A normal government bond yield curve will also help the market price corporate bonds better than what it is being priced at present. Corporate bond yield curve is inverted with one year benchmark bond yields at around 9.5% levels, two year bond yields at 9.4% levels and five and ten year bond yields at 9.35% levels. Credit spreads that determine the attractiveness of corporate bonds in relation to government bonds are at 114bps for five year benchmark AAA bonds and 101bps for ten year benchmark AAA bonds. Credit spreads have moved up with the issuance of new benchmark government bonds indicating that the corporate bonds priced off a skewed government bond curves did not give the right picture on spreads.
The OIS (Overnight Index Swaps) yield curve is inverted with one year OIS yields at 7.80% levels, two year OIS yields at 7.34%, three year OIS yields at 7.25% and five year OIS yields at 7.20%. OIS-government bond spreads are at 20bps for the one year spread and 87bps for the five year spread. The inverted OIS yield curve and a steep OIS-government bond spread curve suggest correction in the OIS market. The OIS yield curve should start steepening, following the government bond yield curve but given the different nature of the government bond and OIS markets, the steepening may take longer than expected.

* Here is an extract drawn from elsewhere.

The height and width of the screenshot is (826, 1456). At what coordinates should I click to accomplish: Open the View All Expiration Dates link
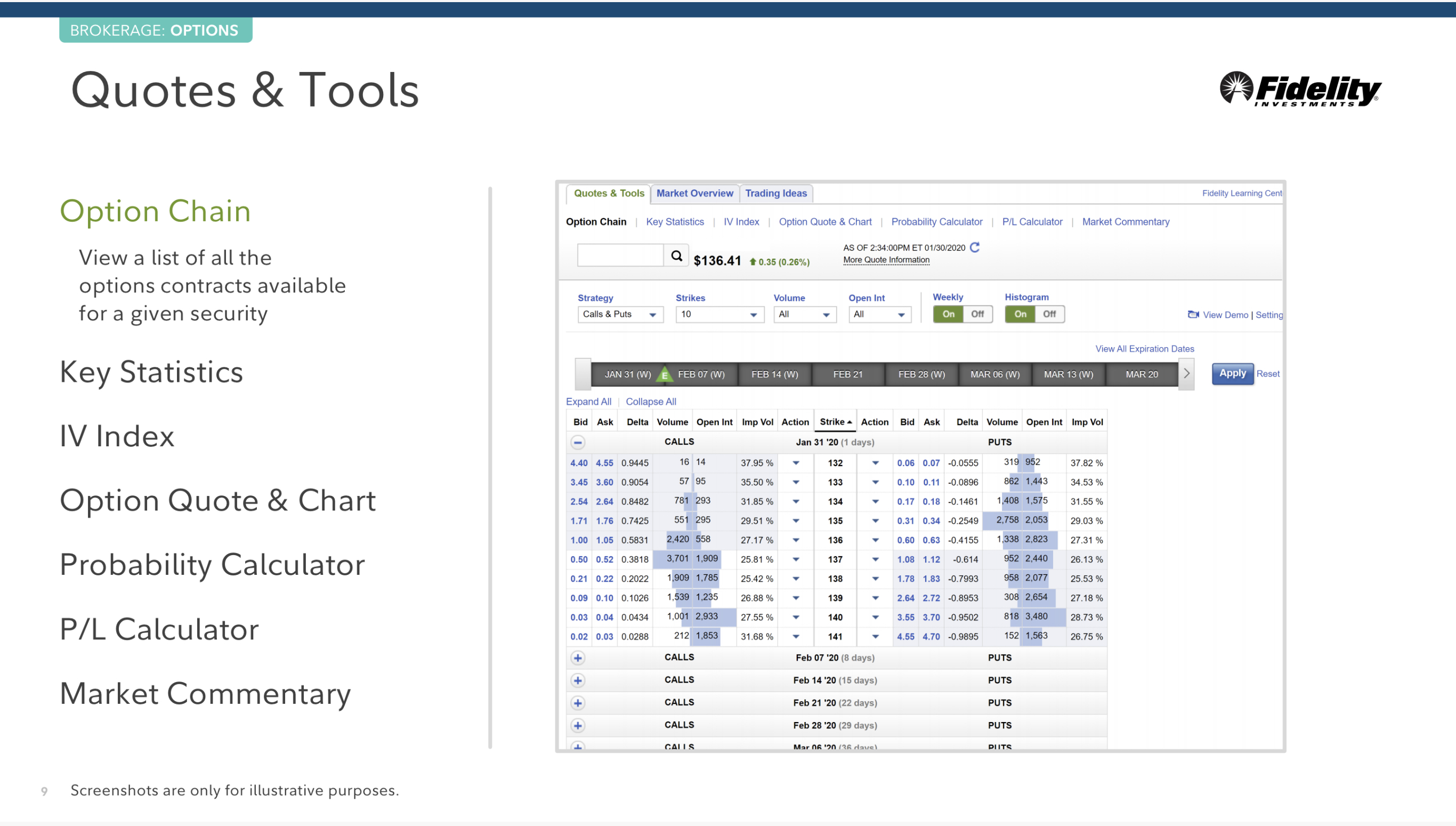(1144, 349)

Liquidity eased last week as demand for funds were lower in the reporting week. Liquidity as measured by bids for repo in the LAF (Liquidity Adjustment Facility) auction of the RBI averaged Rs 89,000 crores on a daily basis last week against an average of Rs 115,000 crores seen in the week before last. Liquidity is likely to remain in a deficit of around Rs 80,000 crores to Rs 100,000 crores in the coming weeks with a good probability of easing from the range on the back of government spending.
The lower quantum of treasury bill auctions for the quarter of July-September will improve sentiments on liquidity. The government is auctioning an average of Rs 12,000 crores of treasury bills weekly for this quarter against an average of Rs 14,500 crores weekly seen in the last quarter.
Government bond auctions and OMO’s
There government auctioned Rs 15,000 crores of bonds last week. The bonds auctioned were the new five year bond for Rs 4000 crores, the 8.15% 2022 bond for Rs 7000 crores, the 8.97% 2030 bond for Rs 2000 crores and the 8.33% 2036 bond for Rs 2000 crores. The cut offs came in at 8.07%, 8.17%, 8.56% and 8.61%. The government is scheduled to auction Rs 15,000 crores of bonds this week.